# National Accreditation Authority for Translators and Interpreters (NAATI) Exam



## mohitrahuja (Aug 7, 2010)

Hi Guys,

I am planning to give National Accreditation Authority for Translators and Interpreters (NAATI) Exam in Hindi Language.

Is anyone planning to give, share your info mates, it is easy or hard etc etc.?????:ranger:

Thanks


----------



## sunita.sanjaykumar (Jul 9, 2010)

mohitrahuja said:


> Hi Guys,
> 
> I am planning to give National Accreditation Authority for Translators and Interpreters (NAATI) Exam in Hindi Language.
> 
> ...


Hi Mohit

I have completed this assessment about a year ago. 
It is not a cakewalk, but it is not impossible either. They failed me by 4 marks in the overall assessment even though i had cleared each paper individually eventually I passed on re-assessment.

If you are planning on Hindi to English translation.
Just give urself good amount of practice with Dainik Jagran or any other reputed hindi newspaper. Take the editorial section and translate the same everday for a month or so....that should help. Plus the NAATI books are useful as well.
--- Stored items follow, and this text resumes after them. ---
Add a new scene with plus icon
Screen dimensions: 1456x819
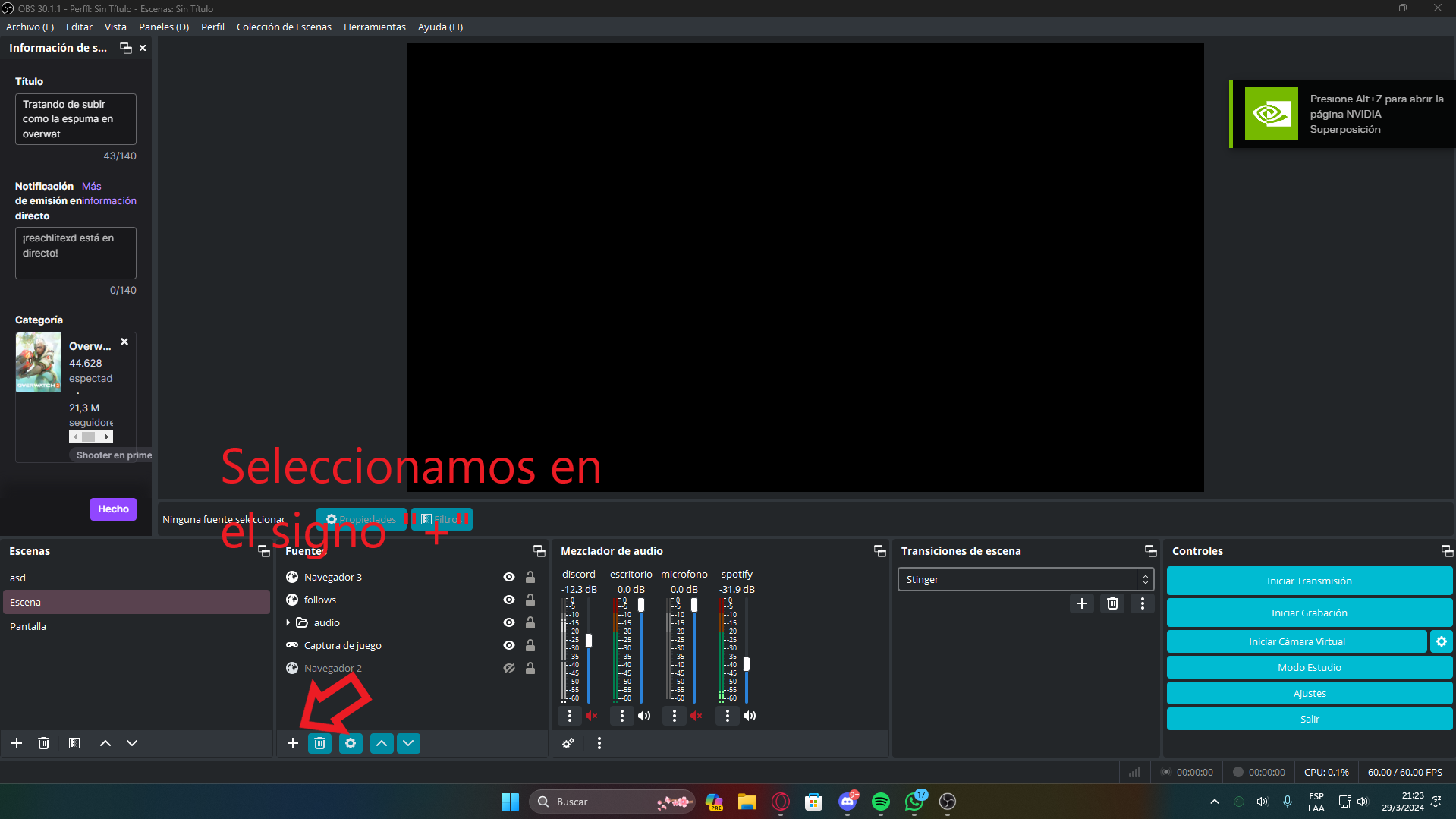(17, 743)
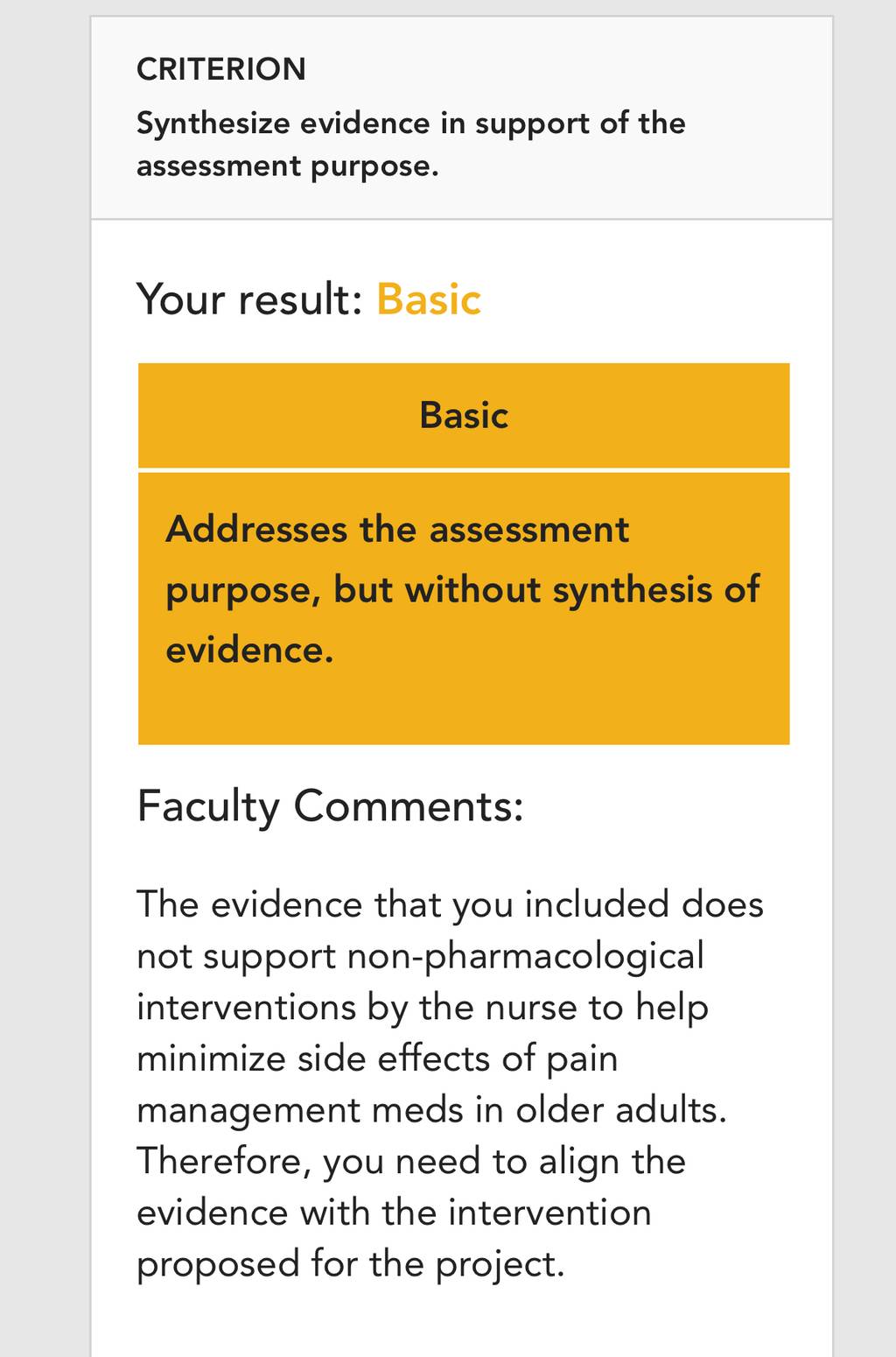The height and width of the screenshot is (1357, 896).
Task: Select 'evidence with the intervention' line
Action: (x=394, y=1213)
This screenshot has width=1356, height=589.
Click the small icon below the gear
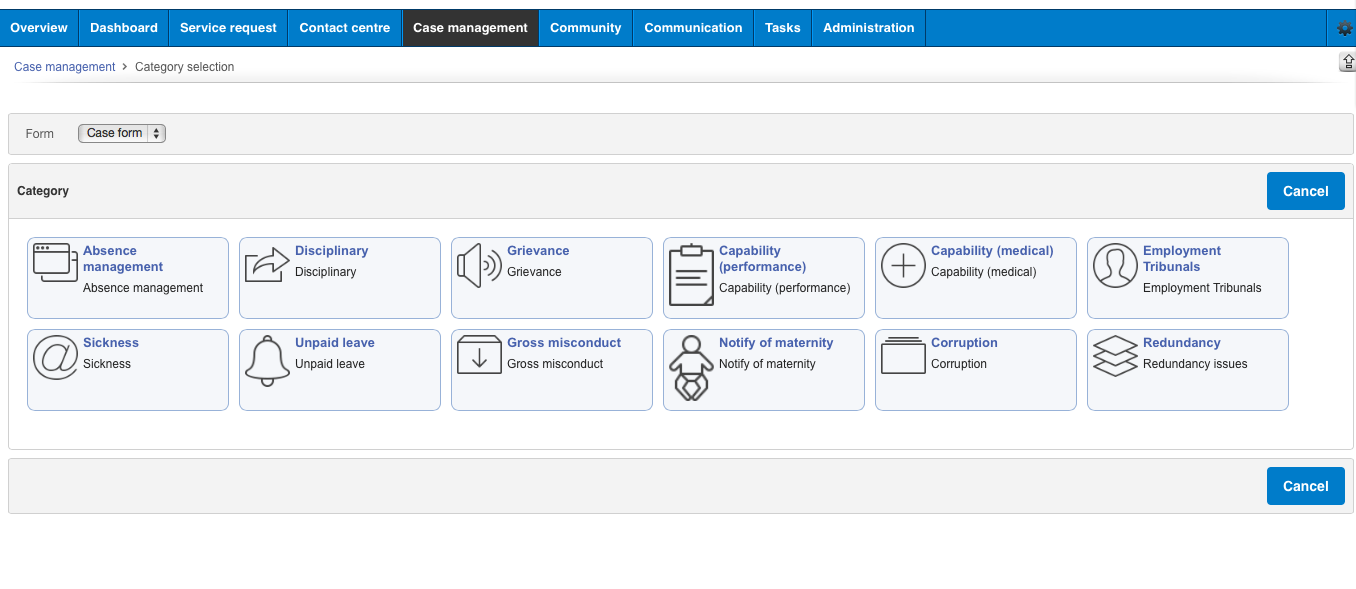click(1347, 61)
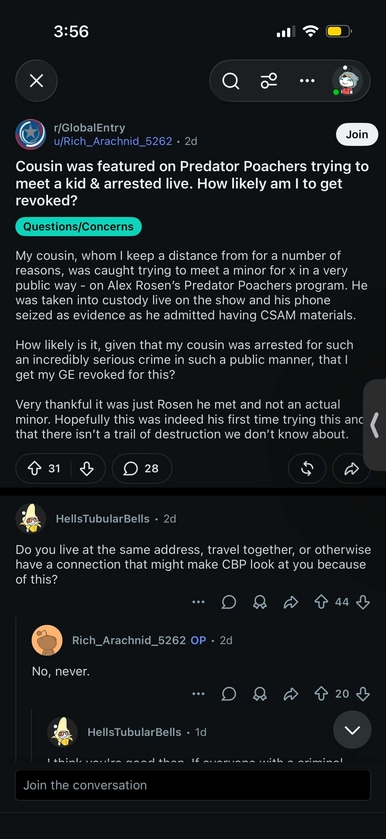Open u/Rich_Arachnid_5262 profile link
386x839 pixels.
(112, 141)
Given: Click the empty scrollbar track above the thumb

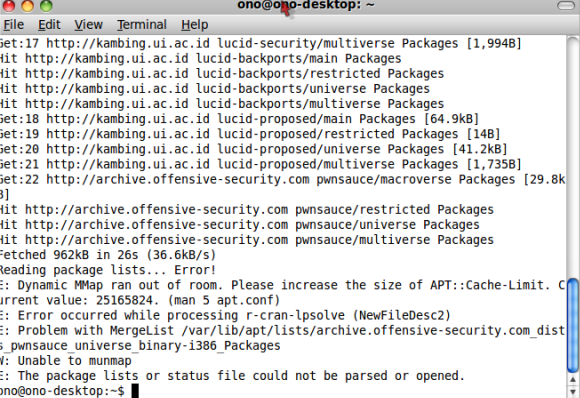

Use a good hindi to english dictionary.

Let me know if you need any more inputs.... All the Best!!


----------



## mohitrahuja (Aug 7, 2010)

*Hi, pls. guide more......*



sunita.sanjaykumar said:


> Hi Mohit
> 
> I have completed this assessment about a year ago.
> It is not a cakewalk, but it is not impossible either. They failed me by 4 marks in the overall assessment even though i had cleared each paper individually eventually I passed on re-assessment.
> ...


*sunita.sanjaykumar* Thanks for your guidance, i appreciate if you pls. guide me which is the easiest exam to score point and what it is called, there are so many exams, which one i should choose????? Please guide

Which exam you have give and in how many attempts you have cleared???

What are the steps to apply and prepration technique....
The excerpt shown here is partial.